­­­In our second reading this morning from First Peter we are encouraged to long for pure spiritual milk.

Like newborn infants, long for the pure, spiritual milk, so that you may grow into salvation—if indeed you have tasted that the Lord is good. (2 Peter 2:2)

We are encouraged to desire the sincere milk of the word; to taste and see that the Lord is good, (Psalm 34:8) and I am reminded of that beautiful invitation in Isaiah: Ho everyone that is thirsty. Come you to the water. He that does not have money, come buy and eat. Hearken diligently to me and eat that which is good and let you soul delight itself in abundance. (Isaiah 55:1-2)

The continuum of interacting with scripture is important to me. Holy Scripture is a gift that just keeps on giving. I’ve studied other religions. In my post-graduate work, I did a lot of study that included visits to different faith practices. What I gained from how other faith traditions approach their religious beliefs is an awareness and appreciation of our faith traditions, the rich traditions and on-going practices of Christianity. I love Scripture, and I am driven to consume scripture daily, just as the Israelites gathered manna daily as they traveled in the wilderness. Like newborn babies, crave pure spiritual milk, so that by it you may grow up in your salvation—if indeed you have tasted that the Lord is good. (1 Peter 2:2)

Our children’s Sunday School teachers have a two-fold mission: To teach children the stories of the Old Testament and New Testament, to have a working knowledge of scripture, and the second mission is to point children to Jesus, to appreciate and understand that we are a “people of the book”, and we are also people of the person, the person of Jesus Christ”. We want to impart a deep desire for scripture, to lean and apply those scriptures to their lives. What does it mean to be a Christian? What are our benefits and what are our responsibilities?

One of my favorite collects in the BCP fits perfectly with this message today. “Blessed Lord, who caused all holy Scriptures to be written for our learning: Grant us so to hear them, read, mark, learn, and inwardly digest them, that we may embrace and ever hold fast the blessed hope of everlasting life, which you have given us in our Savior Jesus Christ; who lives and reigns with you and the Holy Spirit, one God, for ever and ever” (Proper 28, BCP)

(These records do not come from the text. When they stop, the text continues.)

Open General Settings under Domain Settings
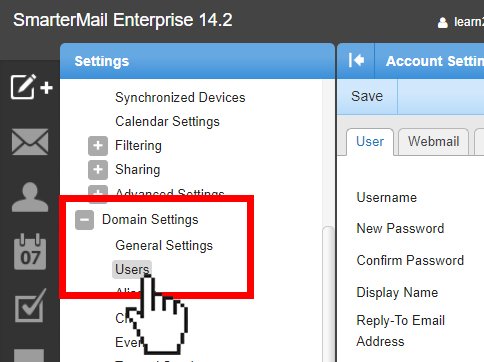click(x=164, y=246)
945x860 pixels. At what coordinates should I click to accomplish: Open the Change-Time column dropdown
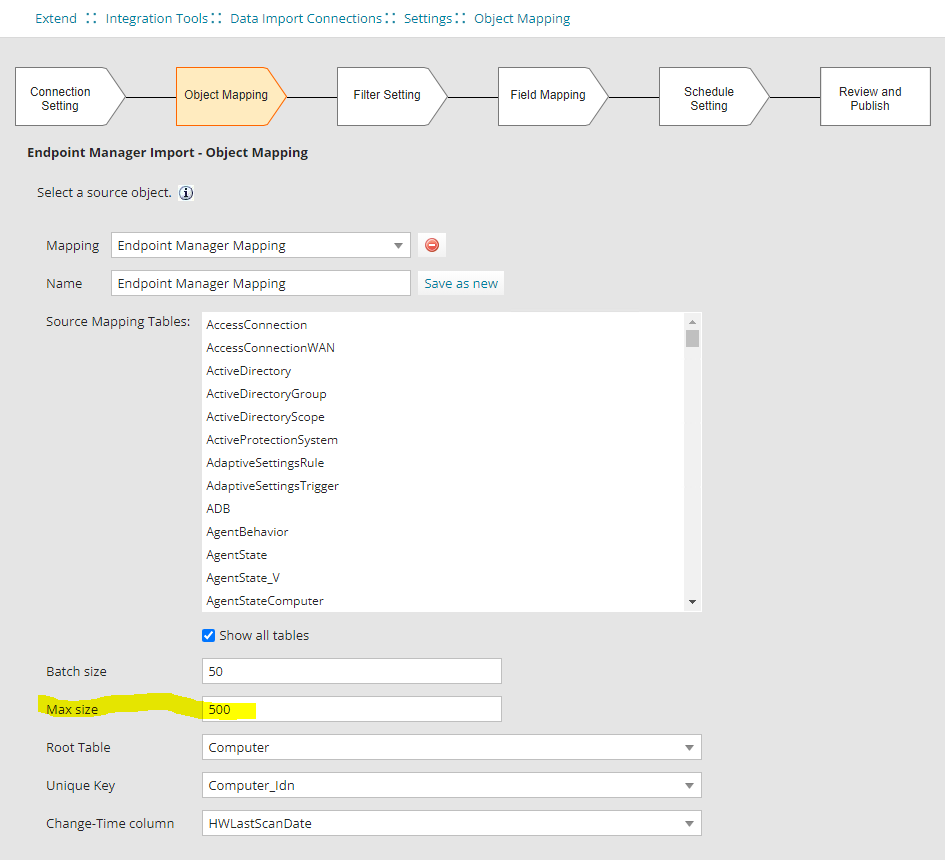click(x=689, y=821)
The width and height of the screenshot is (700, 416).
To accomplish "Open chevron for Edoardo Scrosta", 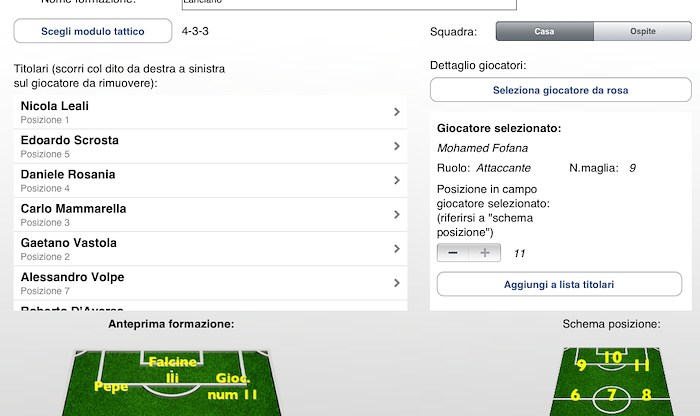I will click(x=397, y=146).
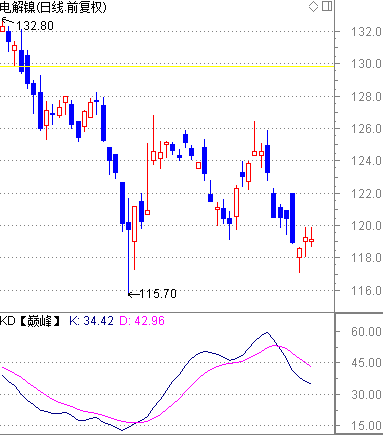Click the K: 34.42 value label
The height and width of the screenshot is (435, 383).
(91, 321)

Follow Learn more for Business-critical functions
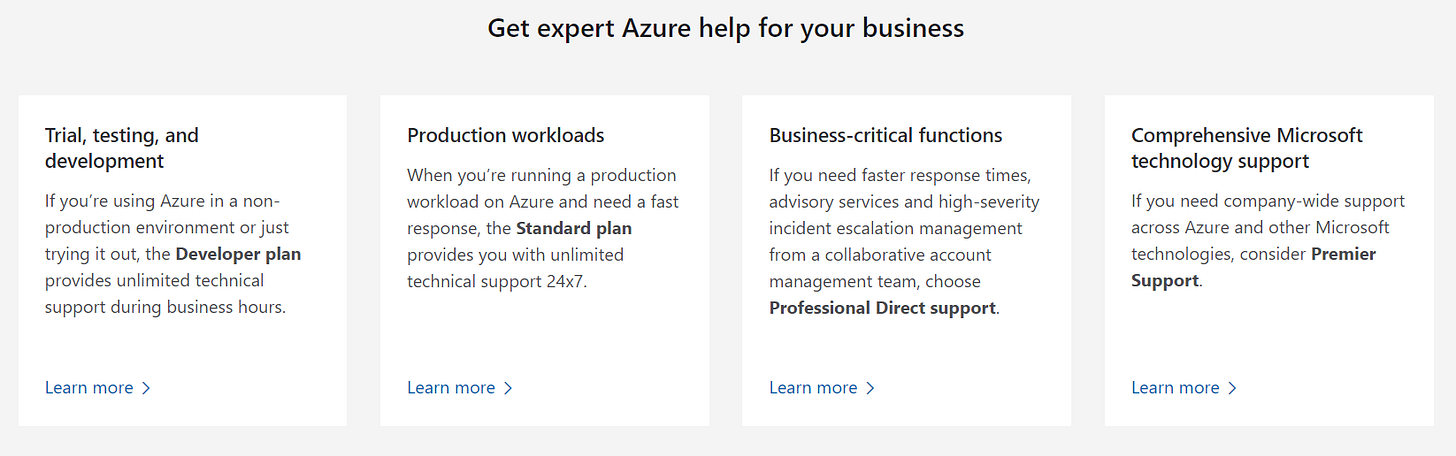[x=813, y=388]
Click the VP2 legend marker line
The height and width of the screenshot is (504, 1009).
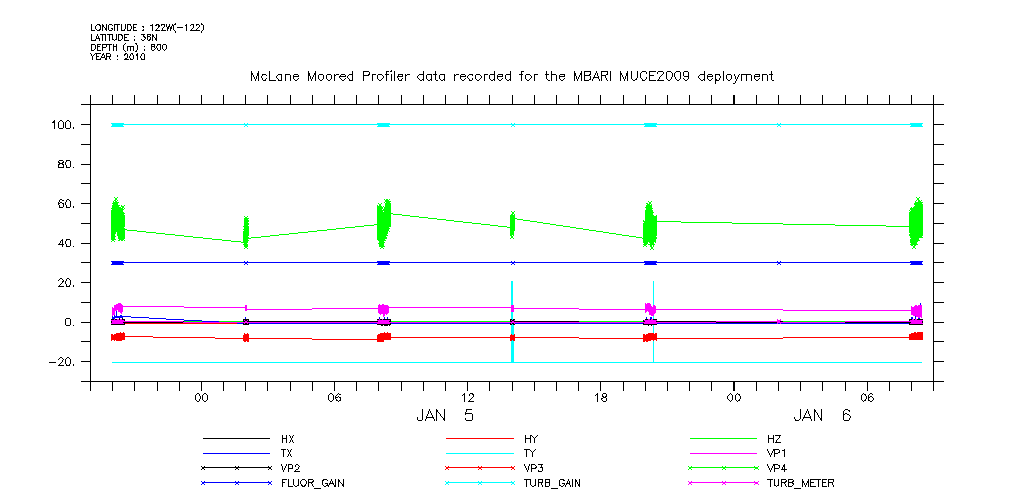236,468
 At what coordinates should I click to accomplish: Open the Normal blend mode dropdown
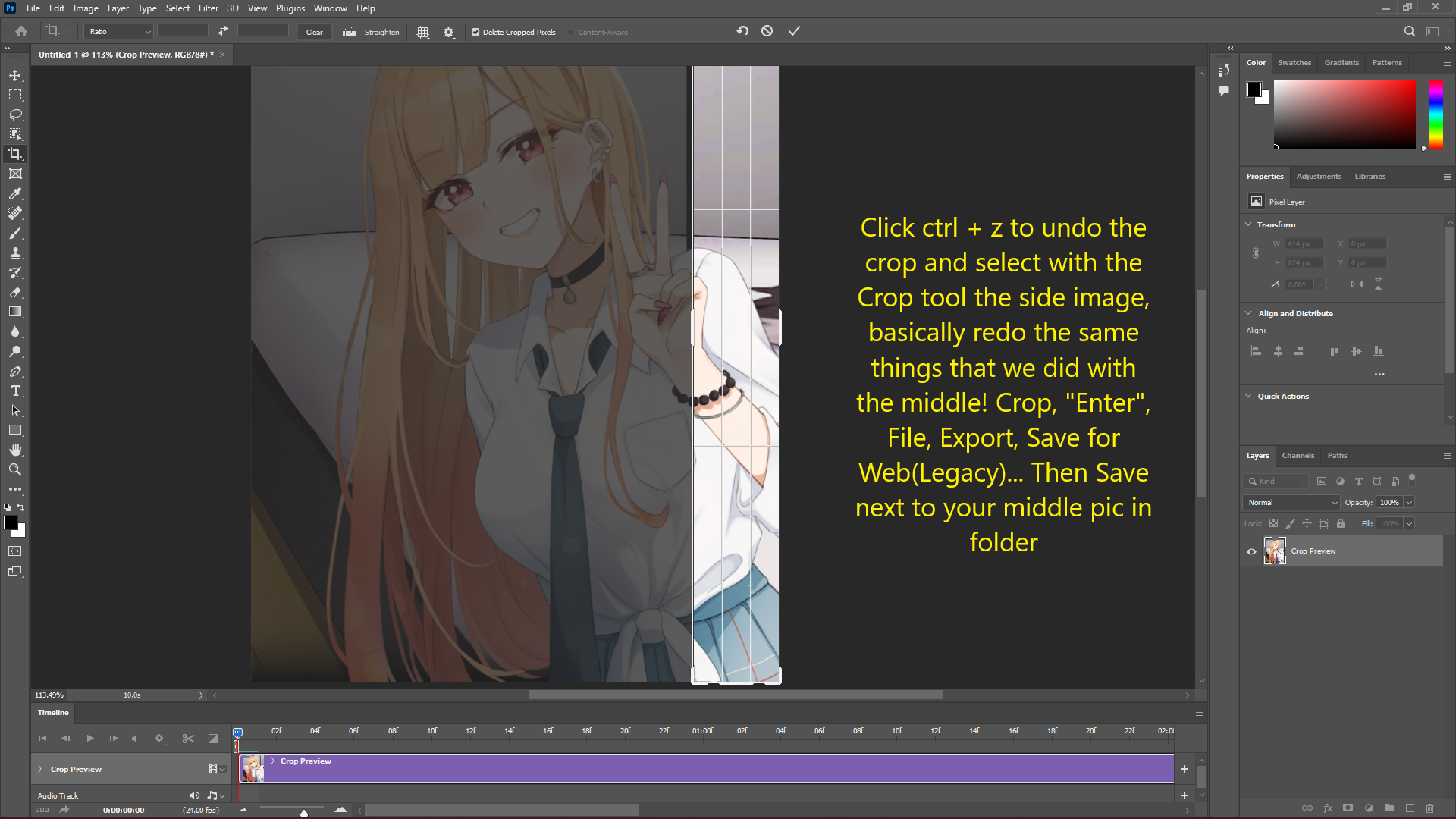[1291, 503]
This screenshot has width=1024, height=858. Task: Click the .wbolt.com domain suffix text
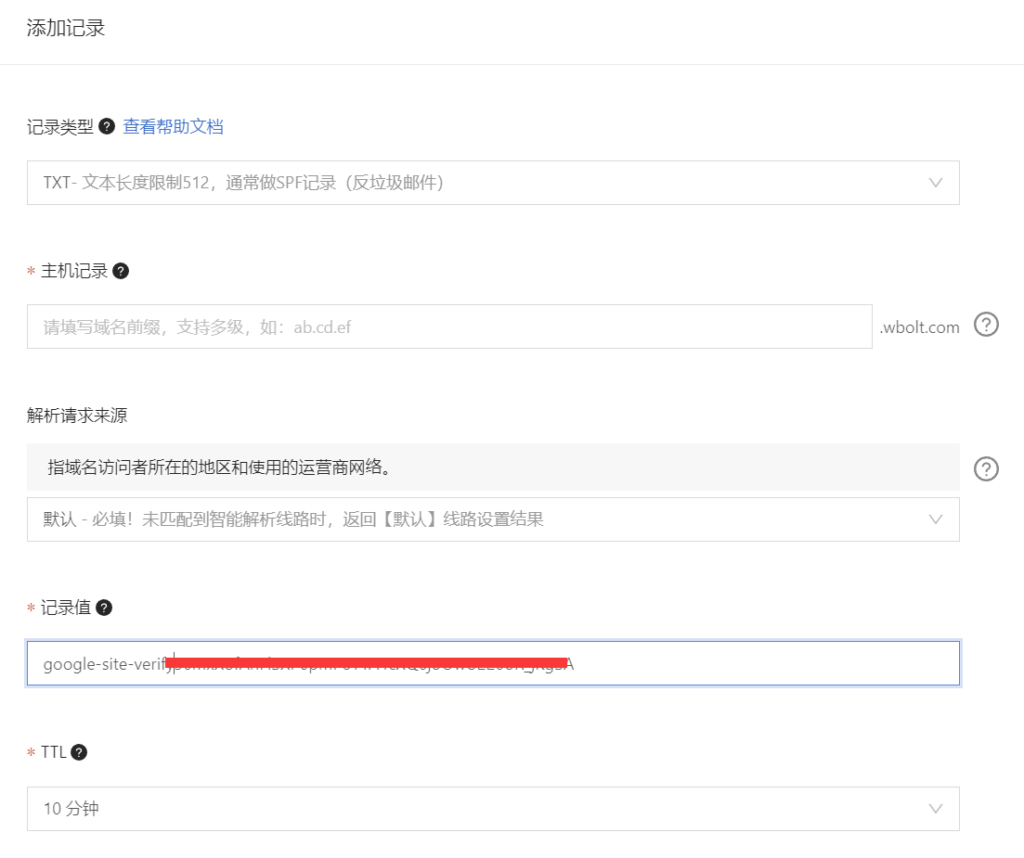point(919,327)
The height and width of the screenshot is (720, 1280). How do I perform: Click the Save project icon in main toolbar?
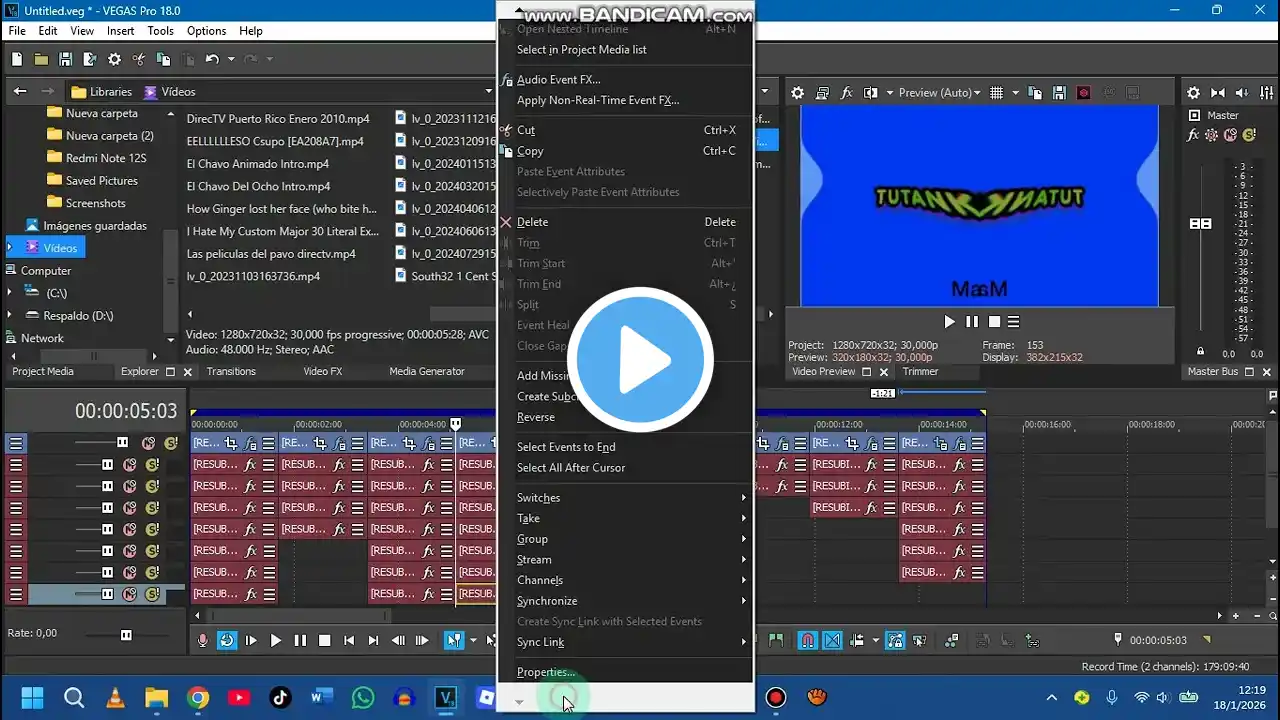tap(65, 60)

The Written Word is intended to lead us to the Living Word. We are not called to worship the Bible. We are called to enjoy a wonderful relationship with the Living Word, Jesus Christ. We are invited to not only taste the pure spiritual milk, but to use that milk to grow into a deeper relationship with the Living God. We are invited to enjoy the land of Canaan, the land flowing with pure milk and honey. In other words, to enjoy a relationship with God that is greater than what is just written in a book.

We study to know the context of scripture, the when, where, why and how? What kind of writing is it? What language was it written, and does the language of the text reflect the language of the time of authorship? Is the New Testament letter written to a specific church or is it a message that is to read and passed around to other churches? For example: St. Paul’s letters to the churches are unique to what was going on in those churches, things that needed to be corrected and things that they were to be applauded. And, what can I take-away from the reading to learn from and apply to my life?

Sometimes I read the Bible like a prayer, reading it to God and with God,  Lectio Divina or holy reading, praying scripture. The reading entwines with the heart of God, and it’s like we become united through the scriptures.  Scripture is a wonderful thing.

About eighteen years ago, a few years before we became Episcopalians, we got hold of the Book of Common Prayer, and we started reading the scriptures listed in the back of the BCP, the “Daily Office Scripture Readings”. Our lives were very busy. I was working in Sales Management, and Naomi was the CEO of a Refugee Resettlement Agency, and when we left in the morning we would not see each other until later in the evening. We found our best time to read the Bible, have prayer and discuss the day together was early in the morning. We decided to read all our readings for the day, both morning and evening offices, at the same time in the morning.

I heard a phrase a few weeks ago that has stuck with me, and it has challenged me. “I may be fasting from Holy Communion, but I am feasting in the Word”. I do not make it a habit of telling people how to arrange their private devotional life. There are many ways of approaching a practice of reading Scripture and prayer. I have found a way that is meaningful to me, but we can all have this one thing in common:

Like newborn infants, long for the pure, spiritual milk, so that by it you may grow into salvation—if indeed you have tasted that the Lord is good.